--- begin MATERIAL PROVIDED ---

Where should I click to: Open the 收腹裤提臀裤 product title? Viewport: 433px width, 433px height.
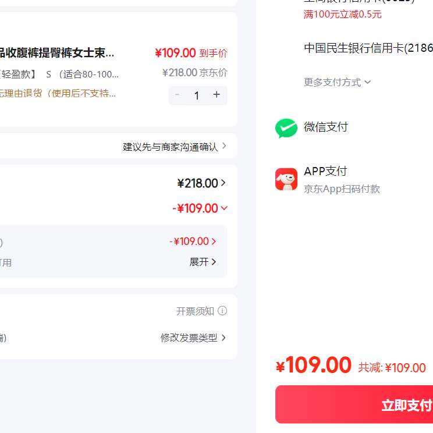coord(57,54)
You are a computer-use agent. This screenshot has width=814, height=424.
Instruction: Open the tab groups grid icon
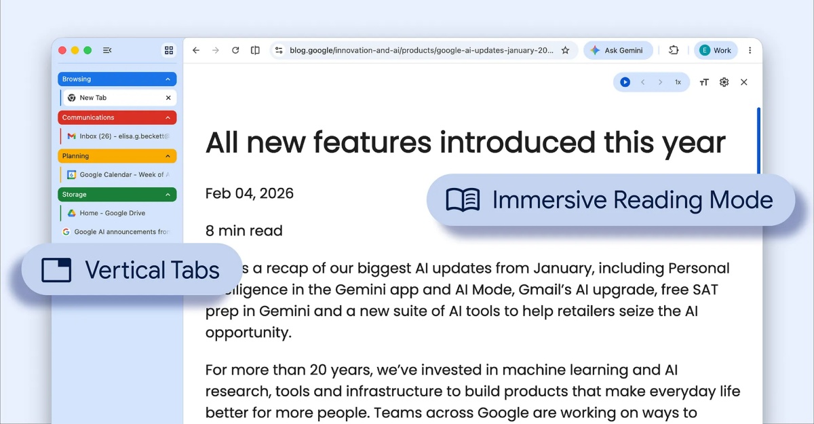168,50
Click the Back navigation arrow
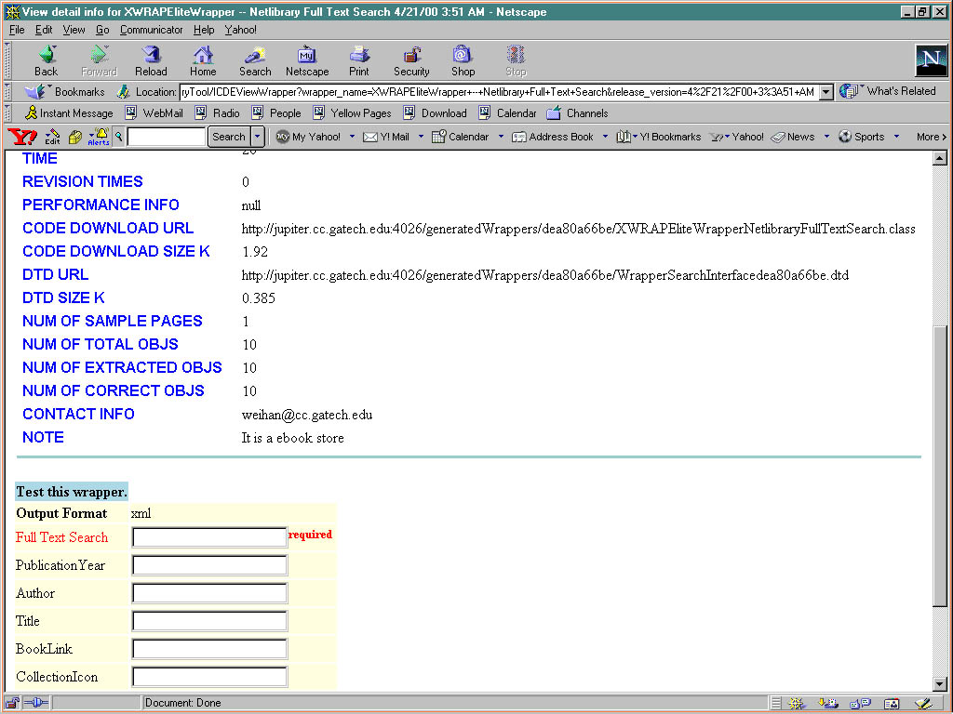This screenshot has height=714, width=953. point(46,60)
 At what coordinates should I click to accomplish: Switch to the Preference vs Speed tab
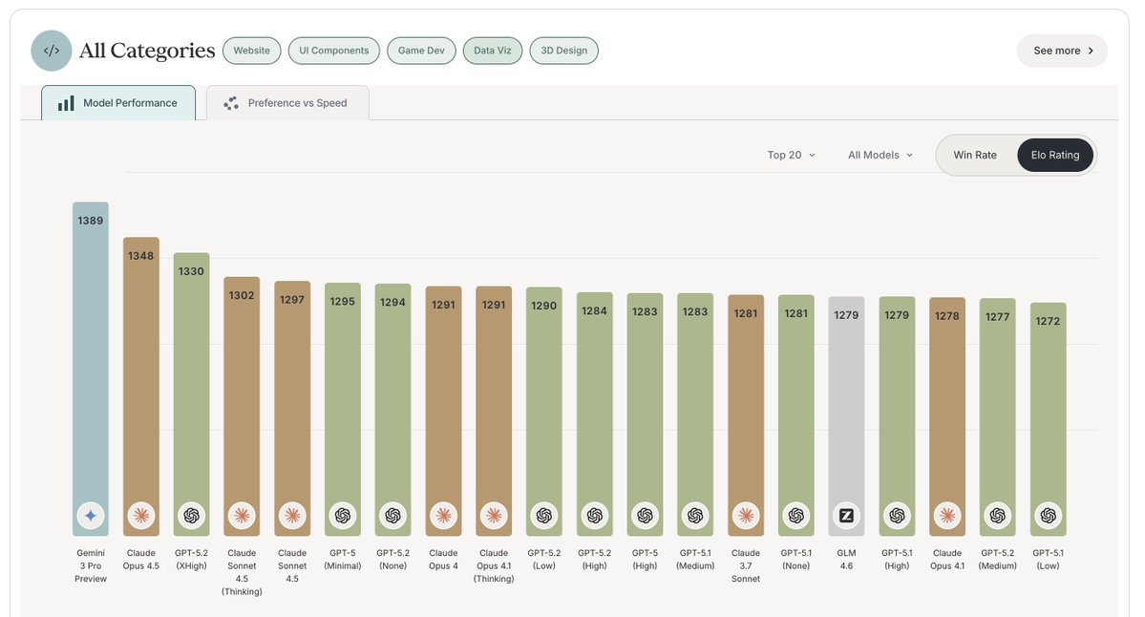pyautogui.click(x=287, y=101)
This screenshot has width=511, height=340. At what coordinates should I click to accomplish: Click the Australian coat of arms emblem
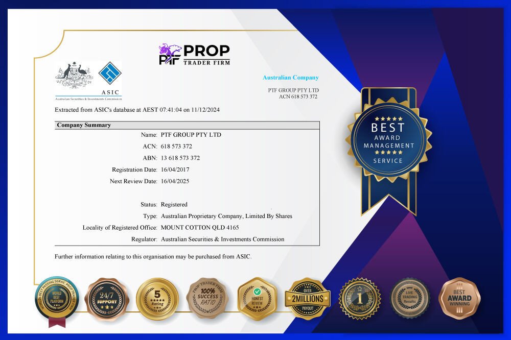(74, 77)
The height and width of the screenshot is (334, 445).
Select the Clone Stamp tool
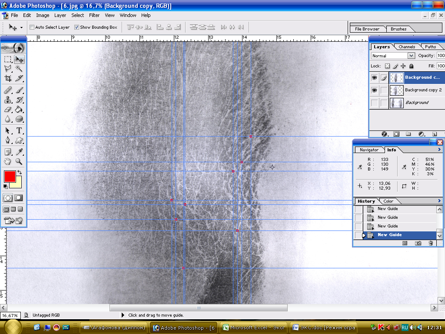pyautogui.click(x=8, y=100)
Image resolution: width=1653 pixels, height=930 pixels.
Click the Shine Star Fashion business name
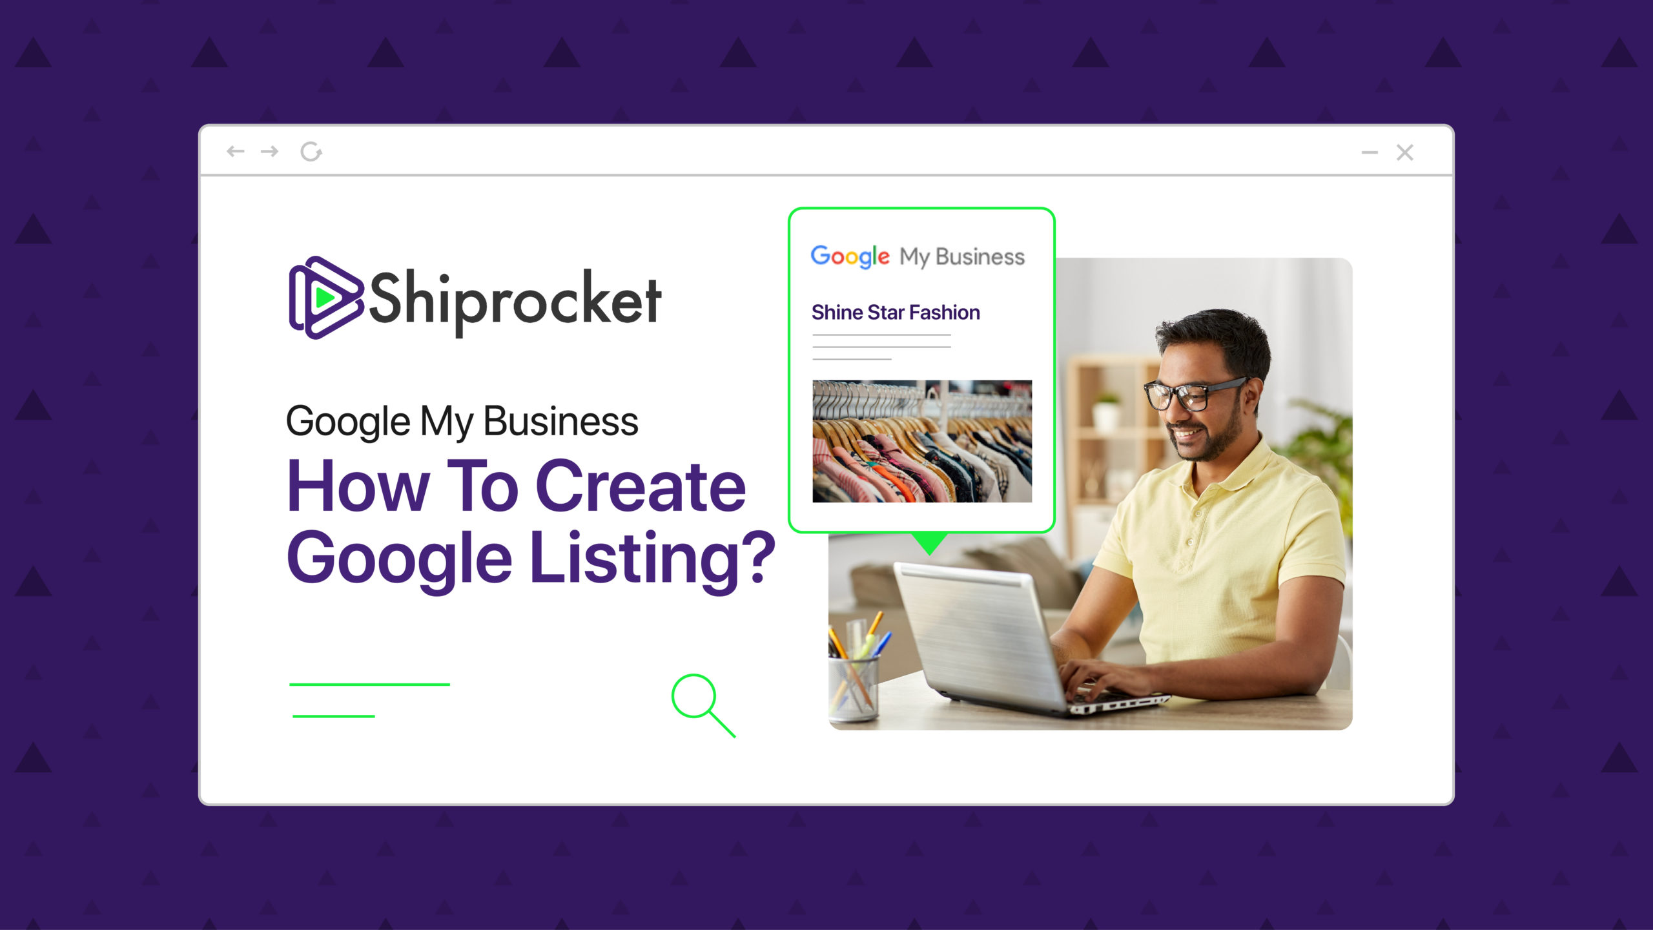pyautogui.click(x=894, y=313)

--- end MATERIAL PROVIDED ---

#### WHAT THE EXERCISE ASKS
Retype all of the records above word for word, and leave the pictures out.

#### RESULT FOR THIS EXERCISE
Where should I click to: Open the 收腹裤提臀裤 product title? Viewport: 433px width, 433px height.
coord(57,54)
You are a computer-use agent. This screenshot has width=814, height=424.
Instruction: Open the tab groups grid icon
168,50
Click the Back navigation arrow
This screenshot has height=714, width=953. point(46,60)
 At what coordinates should I click to accomplish: Switch to the Preference vs Speed tab
pyautogui.click(x=287, y=101)
This screenshot has width=511, height=340. At what coordinates should I click to accomplish: Click the Australian coat of arms emblem
(74, 77)
The height and width of the screenshot is (334, 445).
Select the Clone Stamp tool
pyautogui.click(x=8, y=100)
Image resolution: width=1653 pixels, height=930 pixels.
Click the Shine Star Fashion business name
pyautogui.click(x=894, y=313)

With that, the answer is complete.